═════ Source extract ═════

Botafogo beach around 1840 or 1850, by Iluchar Desmons
In the 18th century, getting to Botafogo was done by sea, via several popular sail & rowboat routes established between Valongo and Botafogo. In 1843, the first company of steam boats was inaugurated for service between Botafogo and Saco do Alferes (Gamboa). A few years prior, a sea wall and a quay were built along the coastline of Botafogo beach, which made for easier docking and protection against rough tide.
In February of 1844, another route from Botafogo to Cajú was established, with a stop at the Saco do Alferes, when the two sailboats – named “Alegria dos Amigos” and “Flor da Inveja” – used until then on this route, were substituted for steamboats.
In proportion to the ongoing development of Botafogo as well as the popularity of therapeutic “sea baths“, this type of “bonde marítimo” (maritime trolley) became more and more lucrative and thus other companies started ferry routes from the four existing boarding points on the beach: in front of streets São Clemente, Marquês de Olinda, Marquês de Abrantes and next to the Morro da Viúva.

═════

Continue the account of boat service to Botafogo beach, picking up right after its last sentence.

═════ Given material ═════

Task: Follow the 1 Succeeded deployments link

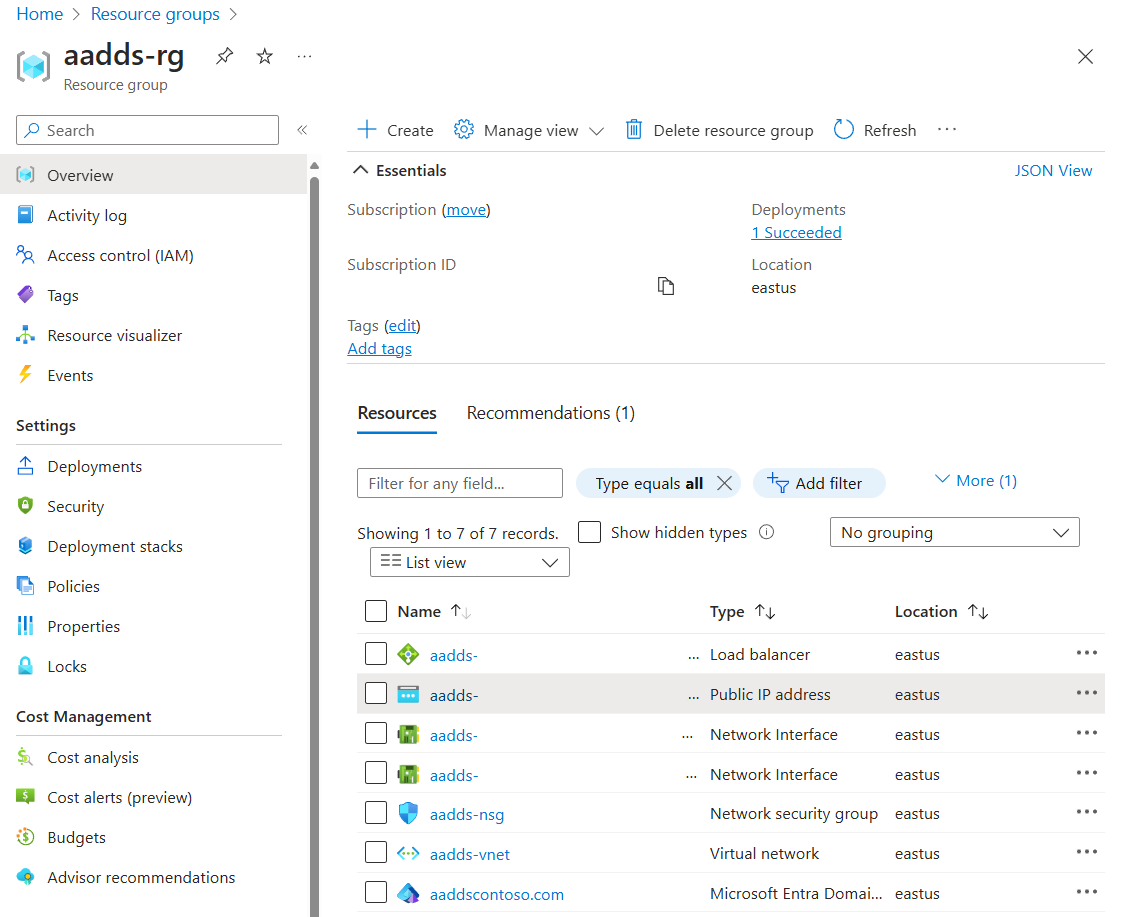Action: [x=796, y=232]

═════

Expected answer:
Map of the Botanical Garden company’s trolley routes, 1870
Meanwhile, maritime transportation decreased considerably after the appearance of the “Botanical Garden” trolleys in late 1868, thus the ferries were only really used on Sundays and holidays. Even the interesting floating boats, used by seabathers that didn’t want to bathe on the beach itself, disappeared by the early 1870s. As the trolley service and the road quality improved over the years, Rio’s ferry service companies began to focus exclusively on service to Niterói and Paquetá.
Having lived in Niterói and taken the ferry across many times, I would have really enjoyed a more maritime Rio de Janeiro with a few strategic stations from downtown to the Zona Sul and Zona Oeste, unless, of course, it’d have progressed like the city’s metro!